_Saved entries_.
= = =

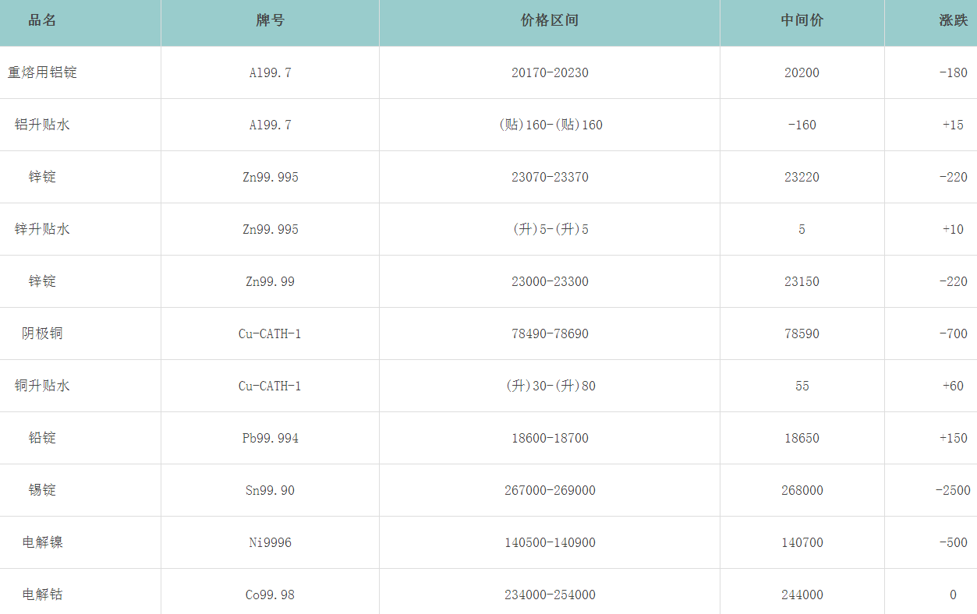Screen dimensions: 977x614
Task: Open the 铜升贴水 row entry
Action: (42, 386)
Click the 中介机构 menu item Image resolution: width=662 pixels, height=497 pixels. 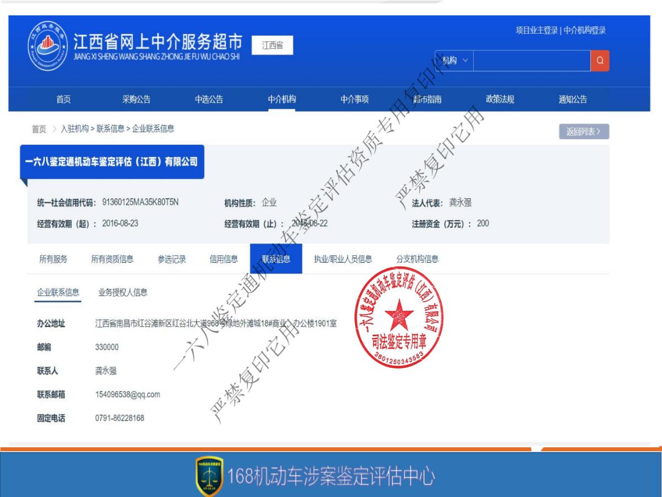point(281,99)
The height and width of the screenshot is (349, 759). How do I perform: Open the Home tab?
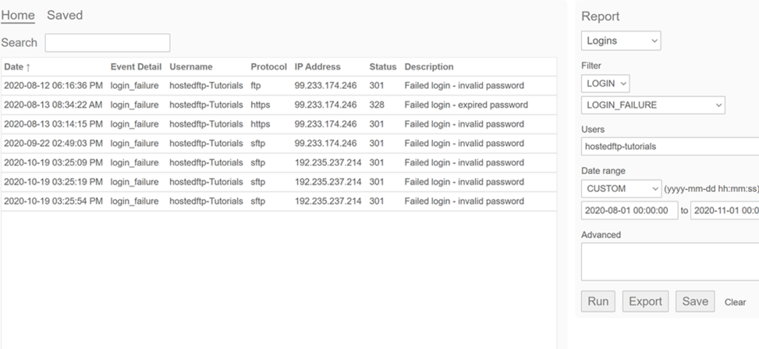click(18, 16)
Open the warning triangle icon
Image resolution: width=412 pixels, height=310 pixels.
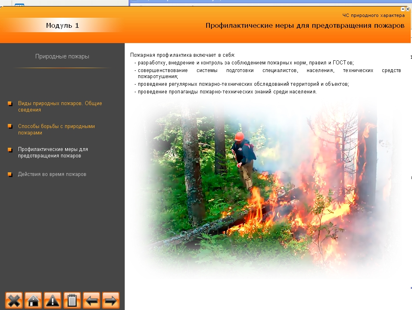53,300
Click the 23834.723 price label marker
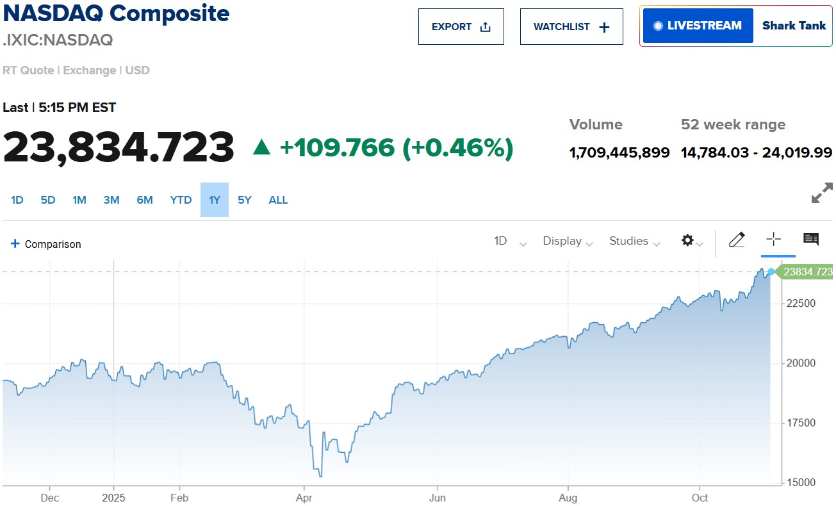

= = =

_THE PROBLEM_.
Only the lines from the one that contains "The height and" to the end of the records, inclusive, are to be quoted exactly, with pictures excluded.

_WRITTEN SOLUTION_.
The height and width of the screenshot is (349, 759). How do I perform: Open the Home tab?
click(18, 16)
Open the warning triangle icon
Image resolution: width=412 pixels, height=310 pixels.
53,300
Click the 23834.723 price label marker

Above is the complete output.